Material for this task
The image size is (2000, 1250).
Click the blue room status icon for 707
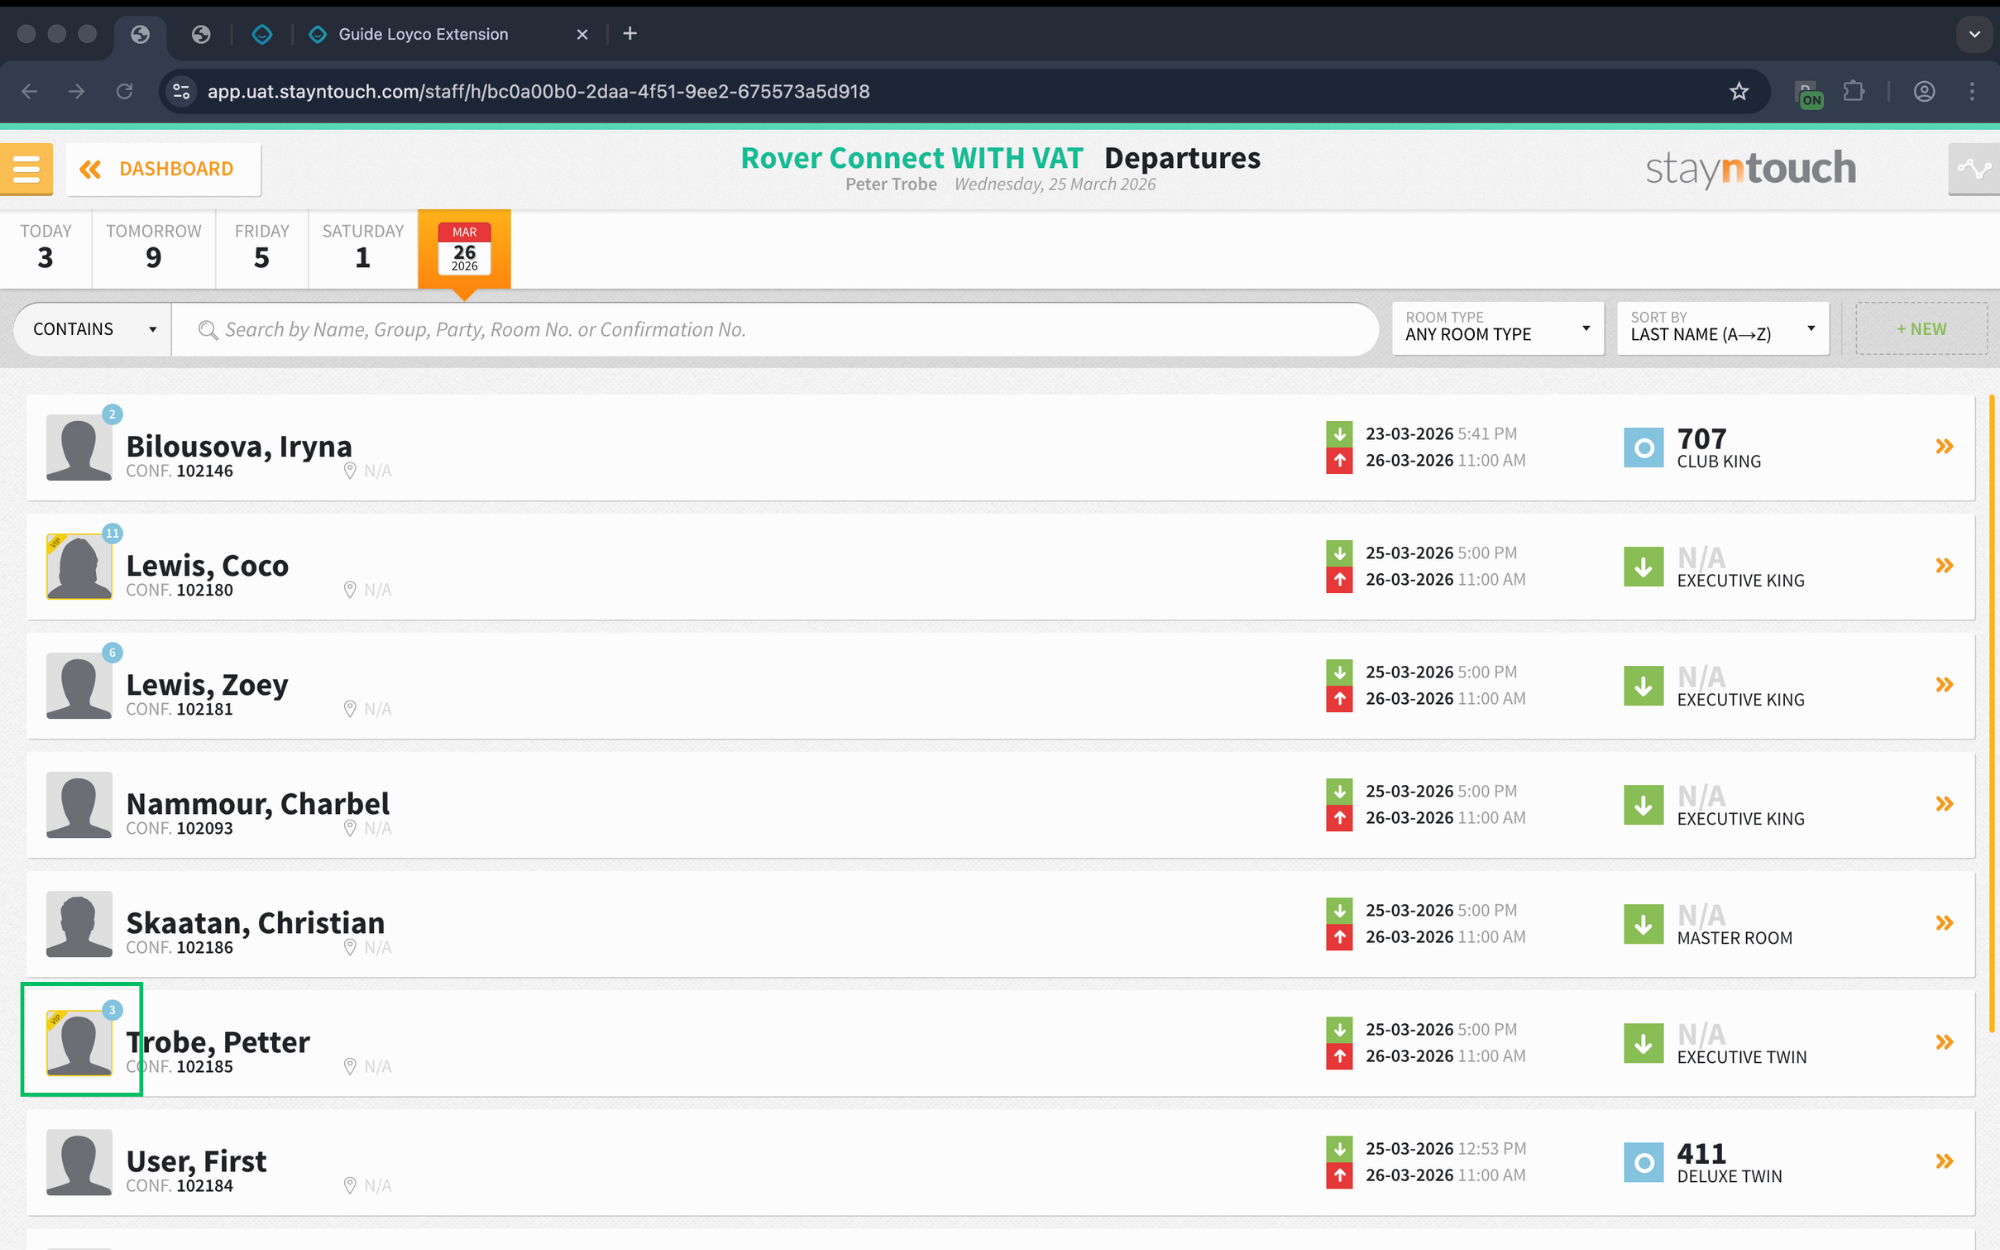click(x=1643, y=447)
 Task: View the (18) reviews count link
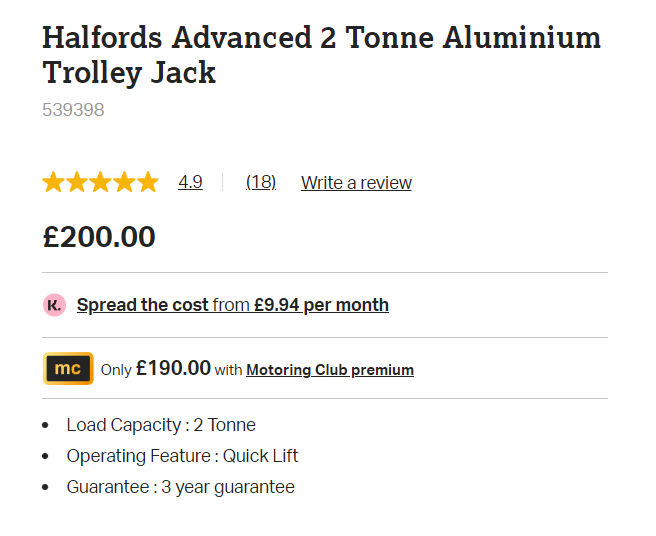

* * *

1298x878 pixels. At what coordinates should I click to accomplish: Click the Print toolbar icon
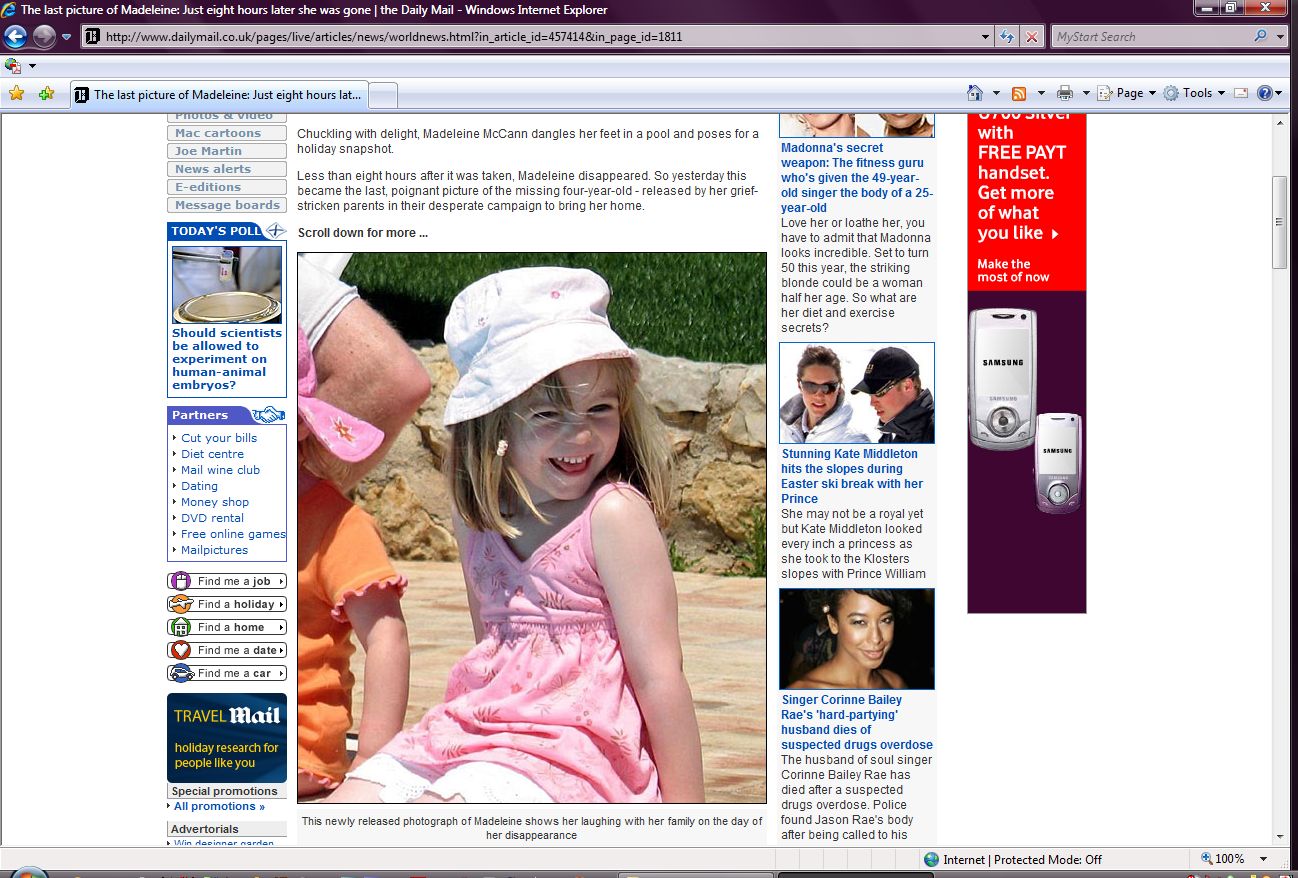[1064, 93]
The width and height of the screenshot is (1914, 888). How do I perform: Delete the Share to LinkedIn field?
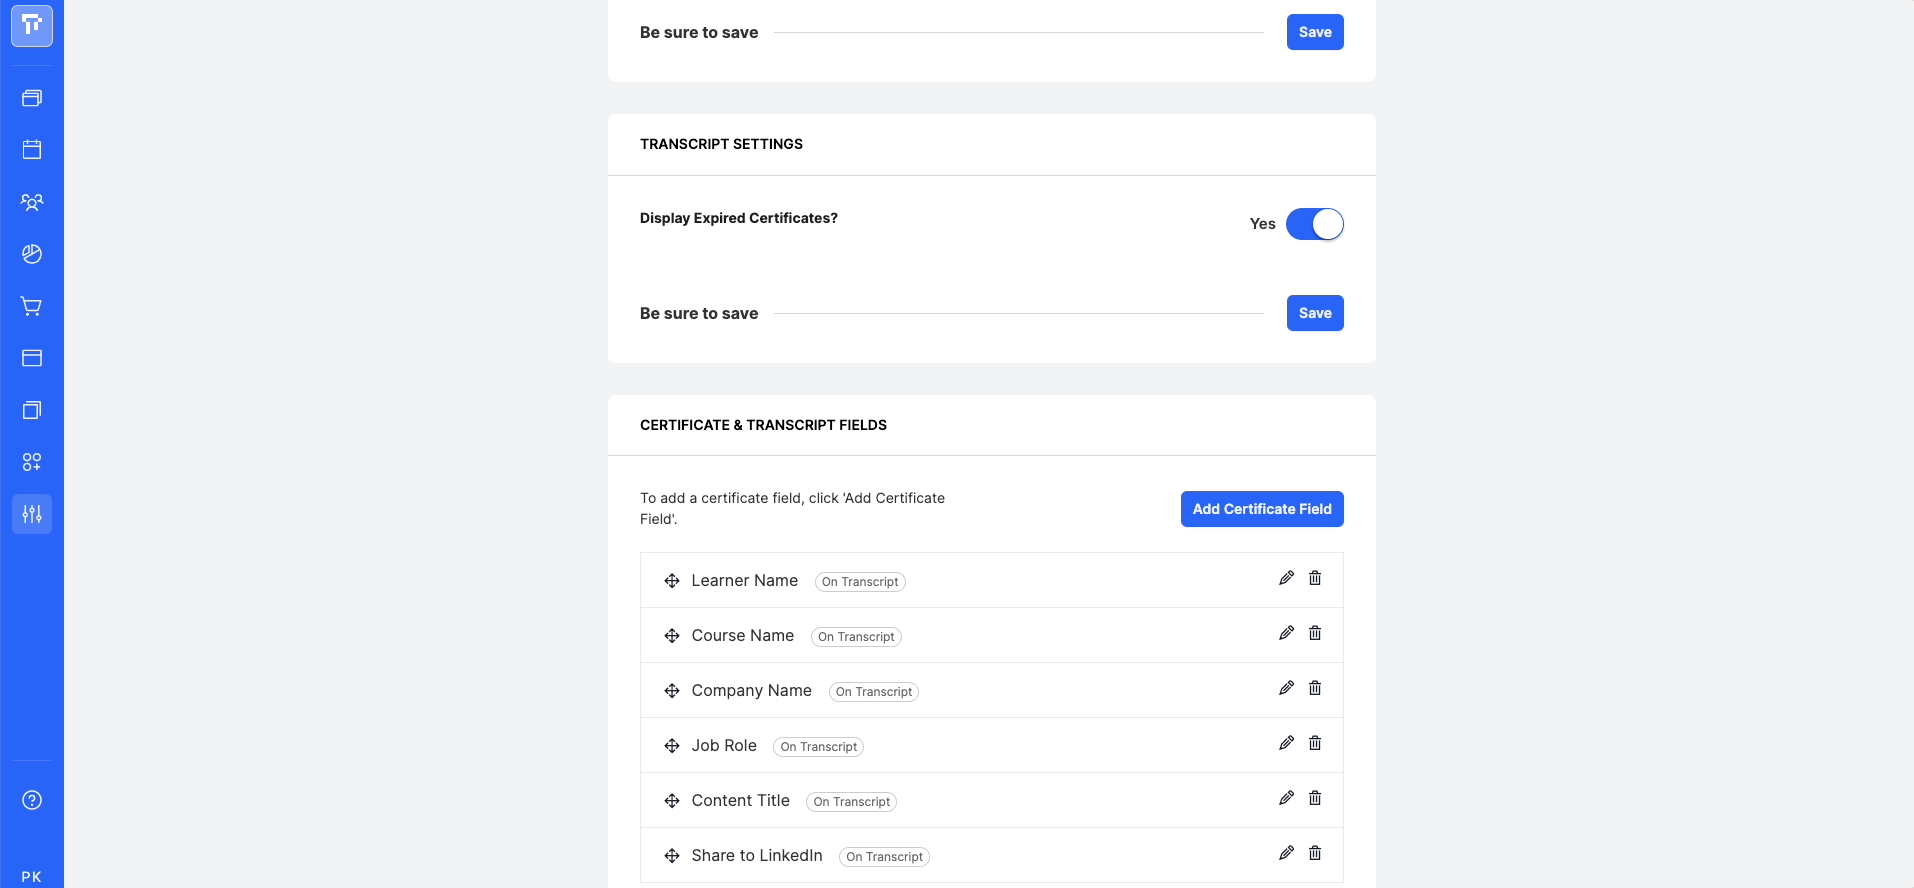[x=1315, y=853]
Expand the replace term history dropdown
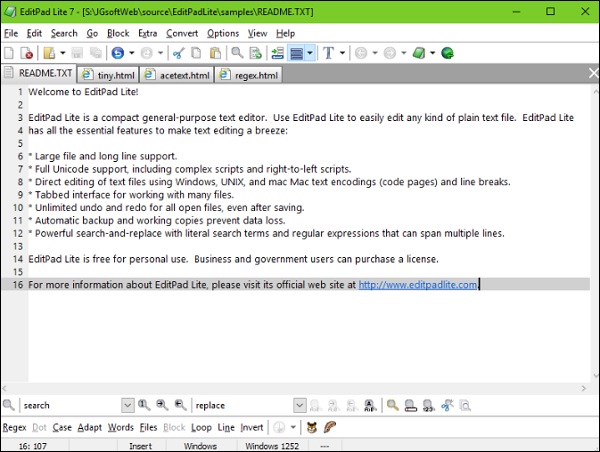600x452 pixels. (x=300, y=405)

--

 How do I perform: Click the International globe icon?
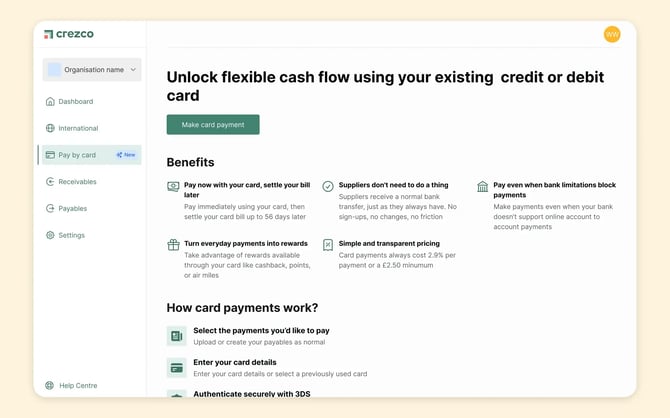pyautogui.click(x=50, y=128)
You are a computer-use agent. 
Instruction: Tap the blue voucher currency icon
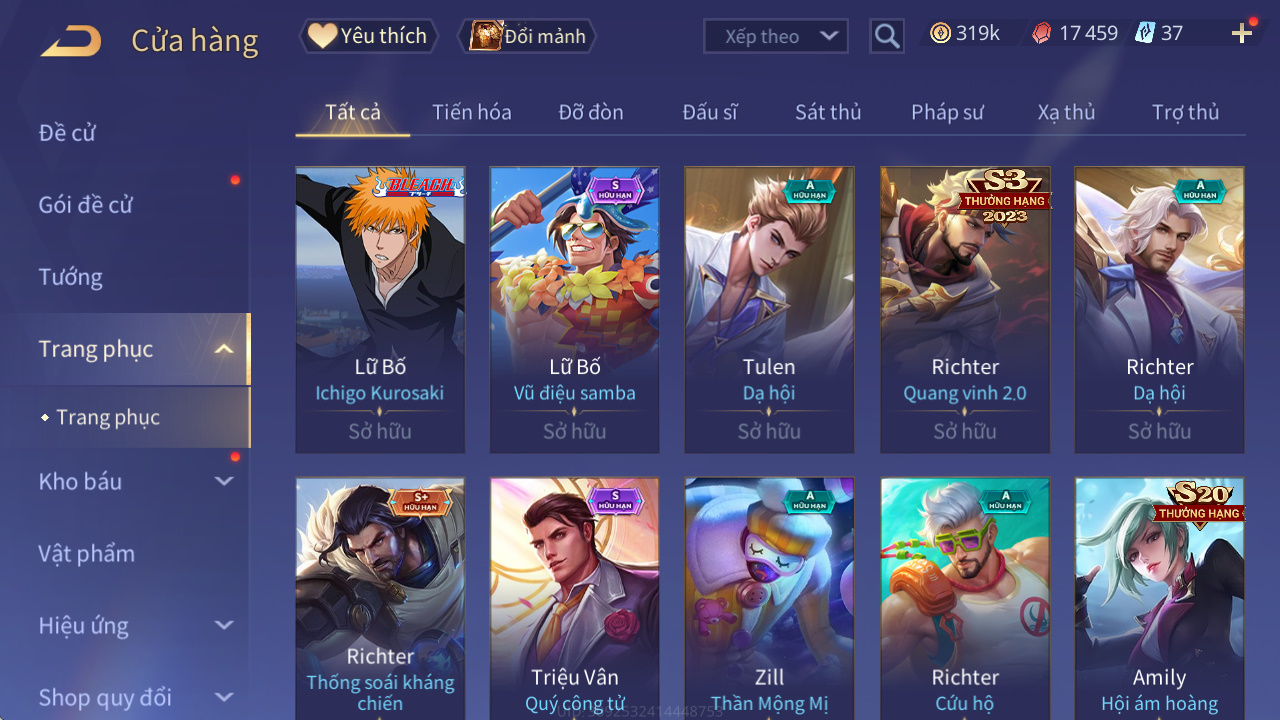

What the exercise asks
Reproduce verbatim the material from the line with "You are a computer-use agent." to the line with "Instruction: Tap the", both included.

Full output
You are a computer-use agent. 
Instruction: Tap the blue voucher currency icon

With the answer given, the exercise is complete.